Document text:
------

I suspected that something was up when I received the third email in two days asking me about beading. I mean, as a special consultant I am regularly contacted about even more unusual sex practices… but whenever a flash fad like this pops up, you can be sure some popular media started it. So I searched online a bit, and there it was: a well-shared article from the Atlantic, reporting about… competitive market pressure on Filipino sailors?
According to that rather interesting news, it turns out that seafarers from the Philippines are excellent workers, yet they are victim of a cultural bias that portrays them as “soft” giving them a serious disadvantage on the international job market. This bleeds into other social areas, and to cut a long story short, they overcompensate by “toughening up” in many unexpected ways. Hence the bolitas – which are most definitely not for the squeamish.
Bolitas, meaning ‘little beads’, are 0.2 to 0.35 inches plastic balls or discs, although other shapes are not unheard of. They are usually handmade, boiled to sterilize them, and… inserted under the skin of the penis, via a similarly-sized incision. If no infection takes place, if the cut heals well, and if no rejection occurs they noticeably increase the pleasure for their sexual partners – especially considering that the average Filipino cock is just 4.2”, the seventh less-endowed nationality according to an infamous comparative study.
Most of all, however, bolitas-modified genitals become the ultimate cojones proof, worn by more than half of the surveyed sailors. And in case you are wondering, the final ‘s’ is there because they are often applied in pairs: above and below the shaft, laterally or all over the place. The marine job market, by the way, doesn’t seem to care at all about how many implants they have. Rank-wise, Filipino sailors keep getting the worst jobs in the industry.
More interesting for our heartless and lustful sensibilities is however an entirely different question: do the bolitas… work? Are they worth the discomfort and risks? And that, my dear readers, is my cue. In fact, I had researched this topic back when I was writing XXX – The dictionary of unusual sex, where this practice is listed with its more common name of beading. I can thus confirm that it was first mentioned in the Indian and Pacific diaries of XVI century explorers, but also that in modern times it is far from being a Filipino exclusive.
For many decades beading was most frequently found among the Japanese yakuzagangsters. For them it was customary to insert one subcutaneous pearl – of the oyster kind – for each year they spent in prison, as a mark of honor of sort. The fact that Japan scores ninth-worst off in the above-mentioned report probably has something to do with this penis obsession. From the Eighties of last century, however, the idea of placing stuff in there struck a chord with the body modification scene, and it spread relatively well all over the planet.
Most genital modification enthusiasts use surgical steel or Teflon beads to minimize the risk of infections – the latter are usually preferred because they don’t retain heat or cold as much as metal does, making for a slightly more comfortable feeling. When done in a properly sterile setting instead than a trawler hold the procedure is pretty safe, but it still involves some risk. I found at least one documented case of someone whose own balls got repeatedly impacted by the beads underneath his dick, resulting in serious trauma.
I also spoke with a few actual users and their partners, and all of them confirmed that the beads do provide a much more intense stimulation – even too intense for the men, sometimes. And one last thing: the beads have a tendency to migrate freely, so there is no guarantee that the striking design pattern you are thinking of won’t get all bent and deformed with time. Of course, approaching this modification as a DIY project is strongly advised against: if you really want to do it, go to a serious piercing and body-mod artist. This is really all there is to it. Now, can you please change the subject of your emails?

------

Data provided:
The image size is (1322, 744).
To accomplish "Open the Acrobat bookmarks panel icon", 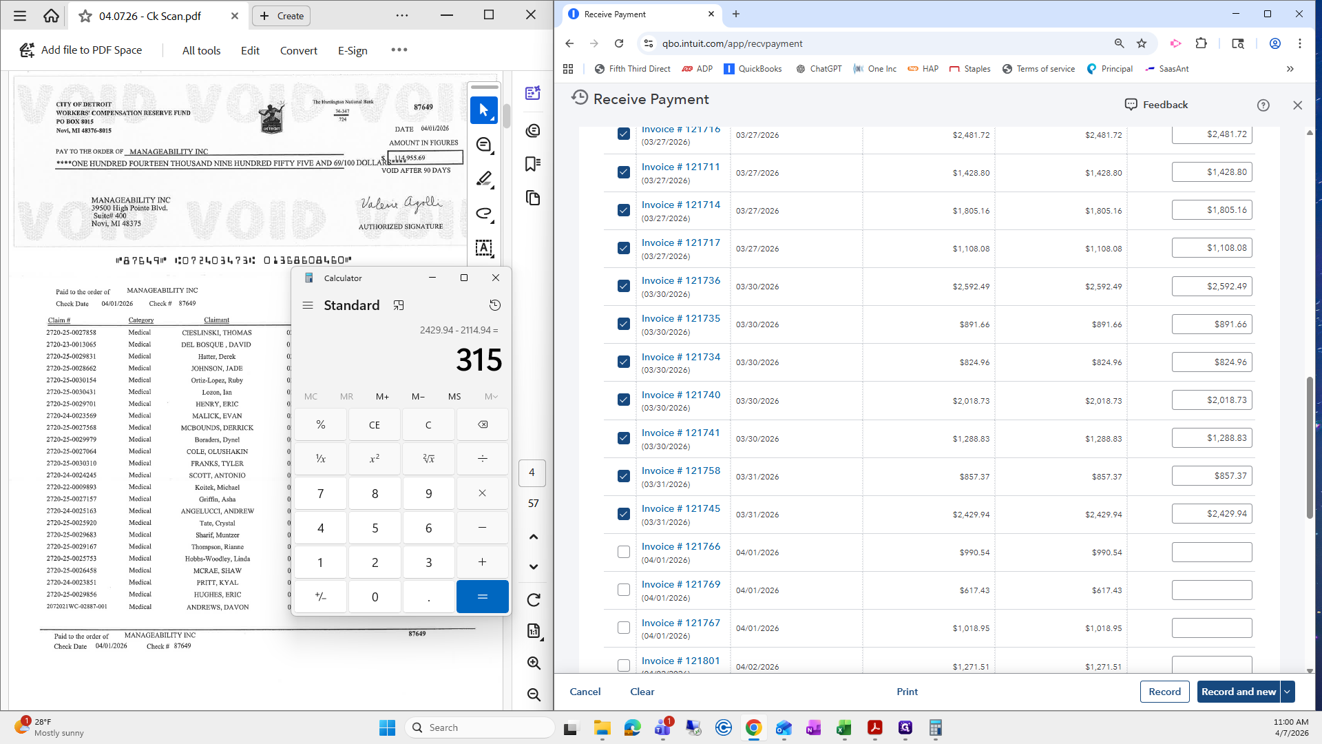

------

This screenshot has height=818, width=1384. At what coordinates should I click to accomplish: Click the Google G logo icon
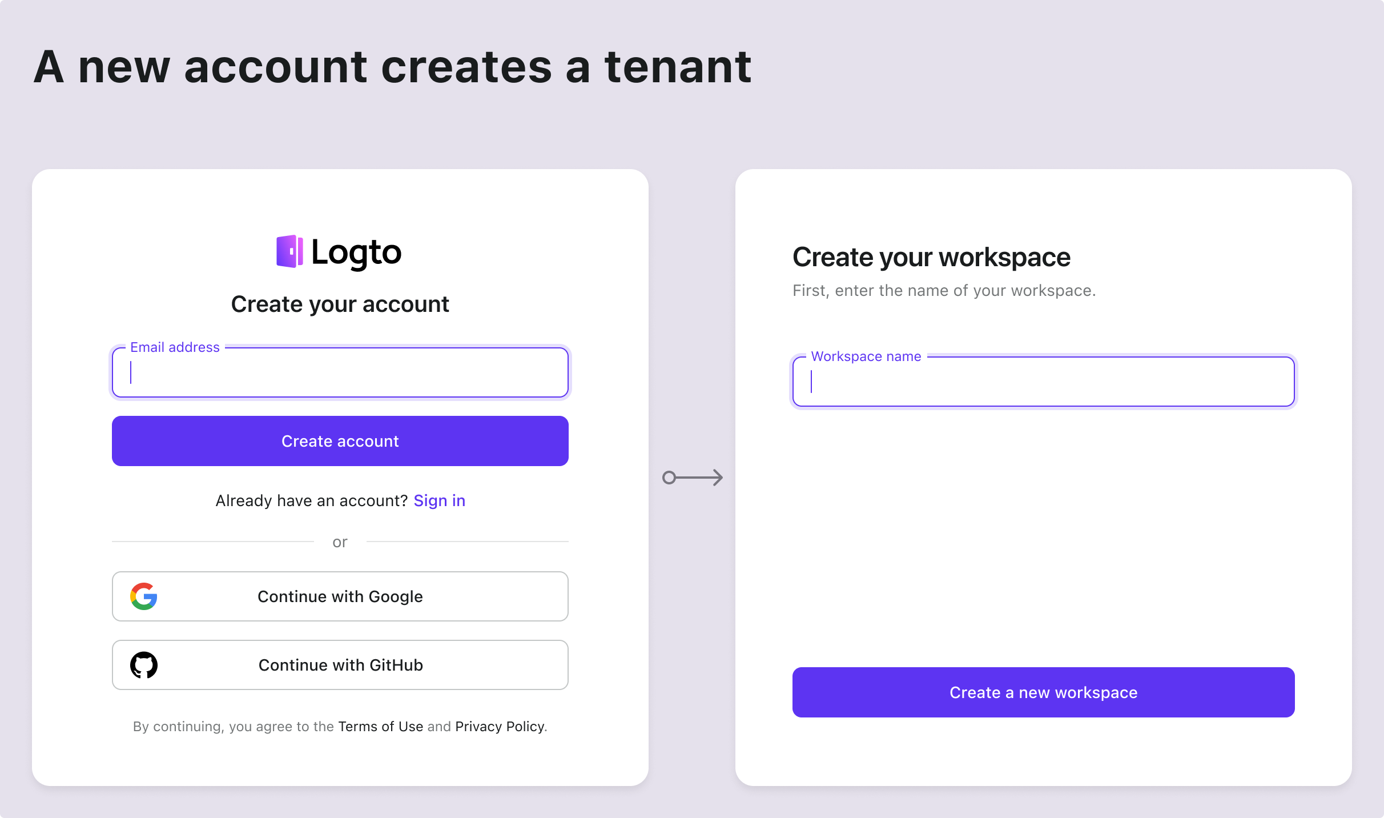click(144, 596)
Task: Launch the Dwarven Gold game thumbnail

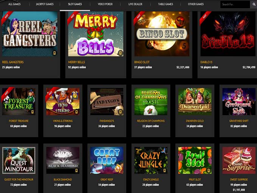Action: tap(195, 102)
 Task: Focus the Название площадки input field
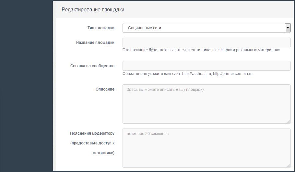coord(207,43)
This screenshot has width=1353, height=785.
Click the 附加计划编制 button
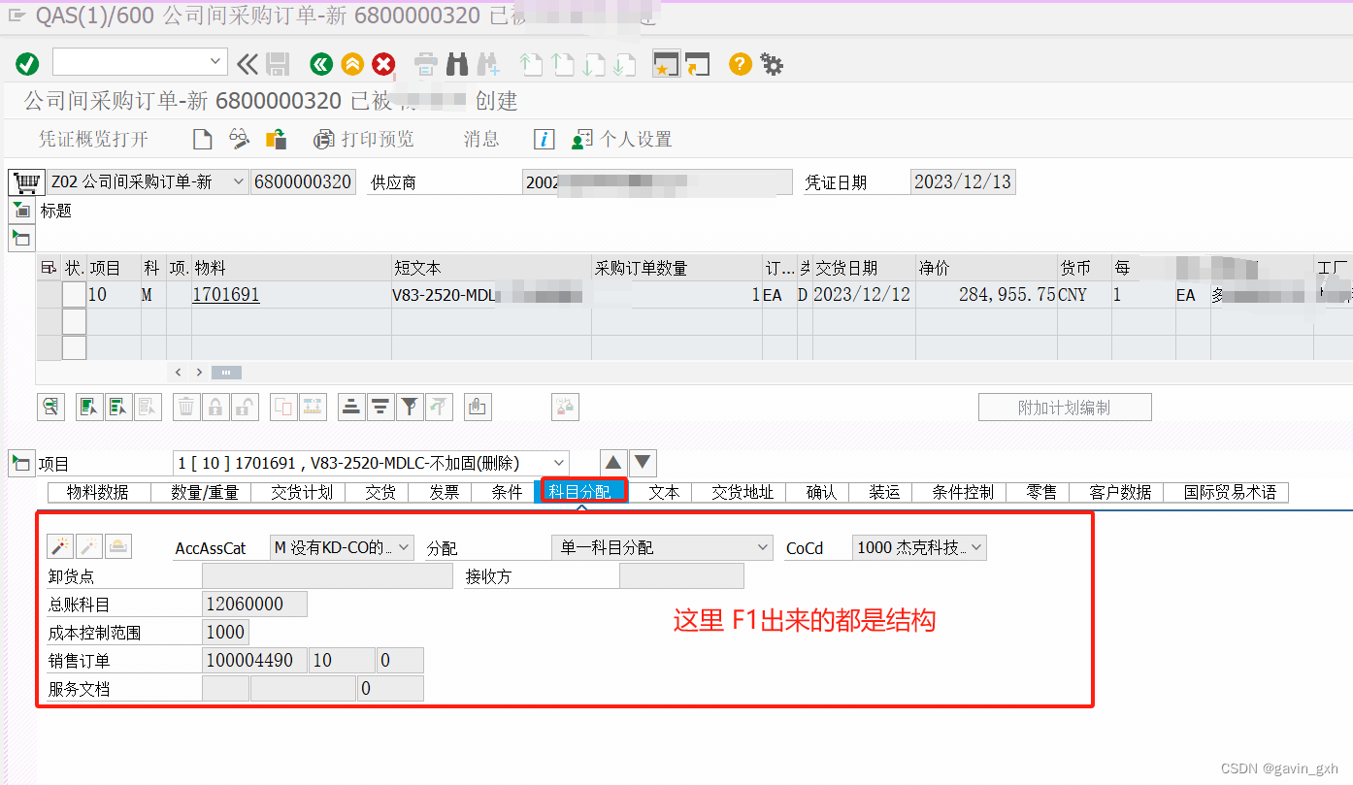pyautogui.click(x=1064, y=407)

------

Required actions:
1 – List every material that the beading article names as something the beads are made of.
2 – Write out the beading article from "I suspected that" to "for the squeamish.", swapping "seafarers" for "mariners".
The material above has nothing to do with the beading article.

Answers by item:
1 – Plastic, pearl (oyster pearl), surgical steel, Teflon

2 –
I suspected that something was up when I received the third email in two days asking me about beading. I mean, as a special consultant I am regularly contacted about even more unusual sex practices… but whenever a flash fad like this pops up, you can be sure some popular media started it. So I searched online a bit, and there it was: a well-shared article from the Atlantic, reporting about… competitive market pressure on Filipino sailors?
According to that rather interesting news, it turns out that mariners from the Philippines are excellent workers, yet they are victim of a cultural bias that portrays them as “soft” giving them a serious disadvantage on the international job market. This bleeds into other social areas, and to cut a long story short, they overcompensate by “toughening up” in many unexpected ways. Hence the bolitas – which are most definitely not for the squeamish.